Data from large, retrospective study shows 5-year efficacy for SBRT in localized prostate cancer

Data from a large, retrospective, multi-center study of stereotactic body radiation therapy (SBRT) with CyberKnife technology in the treatment of men with localized prostate cancer were presented on Wednesday afternoon at the annual meeting of the American Society for Radiation Oncology (ASTRO).

According to a media release issued by ASTRO, this study (presented by Katz et al.) was designed to evaluate “the biochemical relapse-free survival (bRFS) rates over a five-year period for patients with organ-confined prostate cancer.”

Here are the core data from the study:

  • The study included 1,101 men, all treated between 2003 and 2011.
    • 59 percent of men had low-risk disease.
    • 30 percent of men had intermediate-risk disease.
    • 11 percent of men had high-risk disease.
  • Treatment was carried out at one of eight different institutions.
  • The average (median) dose of SBRT was 36.25 Gy (range, 35-40 Gy) delivered in either four or five fractions.
  • Biochemical relapse was defined as a rise > 2 ng/ml above nadir PSA level (the so-called Phoenix criteria).
  • Average (median) follow-up for all cases was 36 months (range, 1 to 66 months).
  • 49/1,101 men (4.5 percent) had a biochemical relapse post-treatment.
    • Nine of these patients had resolution of this relapse and showed no clinical signs of relapse.
  • 149/1,101 men (13.5 percent) received neoadjuvant or adjuvant androgen deprivation therapy (ADT).
    • The authors state that such ADT “appeared to make no difference in the outcome of biochemical relapse.”
  • Estimated (actuarial) rates of biochemical disease-free survival at 5 years were
    • 95 percent for low-risk patients
    • 90 percent for intermediate-risk patients
    • 80 percent for  high-risk patients (but this was based on a relatively small number of assessable patients)

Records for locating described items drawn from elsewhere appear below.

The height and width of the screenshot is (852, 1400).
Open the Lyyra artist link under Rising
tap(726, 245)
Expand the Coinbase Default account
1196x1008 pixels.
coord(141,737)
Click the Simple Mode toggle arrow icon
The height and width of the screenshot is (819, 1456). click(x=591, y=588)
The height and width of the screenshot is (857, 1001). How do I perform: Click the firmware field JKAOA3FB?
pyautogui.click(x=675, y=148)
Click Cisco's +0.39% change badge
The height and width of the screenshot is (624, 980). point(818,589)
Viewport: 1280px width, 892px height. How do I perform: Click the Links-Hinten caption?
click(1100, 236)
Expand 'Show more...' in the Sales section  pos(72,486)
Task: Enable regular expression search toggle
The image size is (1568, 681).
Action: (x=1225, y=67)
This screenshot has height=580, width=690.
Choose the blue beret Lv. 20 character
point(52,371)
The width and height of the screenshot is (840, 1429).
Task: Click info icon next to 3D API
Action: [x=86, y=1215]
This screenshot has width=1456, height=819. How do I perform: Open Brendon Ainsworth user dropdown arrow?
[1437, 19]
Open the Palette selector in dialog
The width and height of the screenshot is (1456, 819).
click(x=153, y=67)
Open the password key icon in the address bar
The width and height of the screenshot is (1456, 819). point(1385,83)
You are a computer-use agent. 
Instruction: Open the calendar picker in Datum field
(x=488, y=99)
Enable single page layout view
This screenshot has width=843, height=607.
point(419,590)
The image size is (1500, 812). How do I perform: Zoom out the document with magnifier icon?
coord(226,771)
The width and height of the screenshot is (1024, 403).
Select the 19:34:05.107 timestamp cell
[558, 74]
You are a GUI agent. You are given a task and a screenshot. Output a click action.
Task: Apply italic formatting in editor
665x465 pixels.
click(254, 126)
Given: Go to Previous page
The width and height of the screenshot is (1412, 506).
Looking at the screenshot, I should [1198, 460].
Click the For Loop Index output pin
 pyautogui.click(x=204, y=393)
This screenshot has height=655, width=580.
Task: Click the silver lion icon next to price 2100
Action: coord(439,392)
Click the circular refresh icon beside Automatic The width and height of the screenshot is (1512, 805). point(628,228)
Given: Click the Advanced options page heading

There seems to be little doubt that SBRT is a viable therapeutic option for the treatment of men with low- and intermediate-risk prostate cancer, and that it comes with the distinct benefit of relatively rapid treatment (over the course of just one week) by comparison with other forms of external beam radiation therapy (including proton beam radiation therapy). What is not yet clear is whether SBRT is either necessary or curative (over a 10 year period) for many of the men whose data have been collected to present the above findings. In addition, there is no mention of the risk for or rates of adverse reactions to SBRT among these 1,101 men (although prior data suggest that the side effects of SBRT are relatively low, and no higher than those seen from other forms of external beam radiation therapy).

What we are missing here, as usual, is any good basis for comparison of the outcomes for the men in this study to the outcomes for men treated with other forms of radiation therapy (let alone surgery). Frankly, the lack of such data should, by now, be embarrassing to the radiation oncology community, and we shall have more to say on this topic. Most of these institutional data series are pointless today unless they can be reliably compared to data from other institutions.

One Response

  1. I cannot agree more with your conclusion. Several weeks ago I was given a percentage for my prostate cancer-free survival. Although it’s quite acceptable, I later asked myself what the reference class was for that value. I shall ask that and more in several weeks.

    I see two problems with such statistics. First, how can an ethical test be designed and carried out to its pre-set end-point? One trial I know of was ended quite early, when it became clear that one arm was giving consistently good results whilst the other arm was giving consistently poorer results. Maybe that’s considered a fine outcome, I don’t know. The other problem (and I might have missed the relevant articles) is that all articles I’ve seen that compare treatment modalities are retrospective. Some conditions are then uncertain or some data cannot be obtained. This seems serious to me, but if that’s the best that can be ethically done today, experiential comparisons seem acceptable if and only if the data used are sifted as carefully as possible. But still, different sets of retrospective data will probably give different statistics, so how can one choose among them?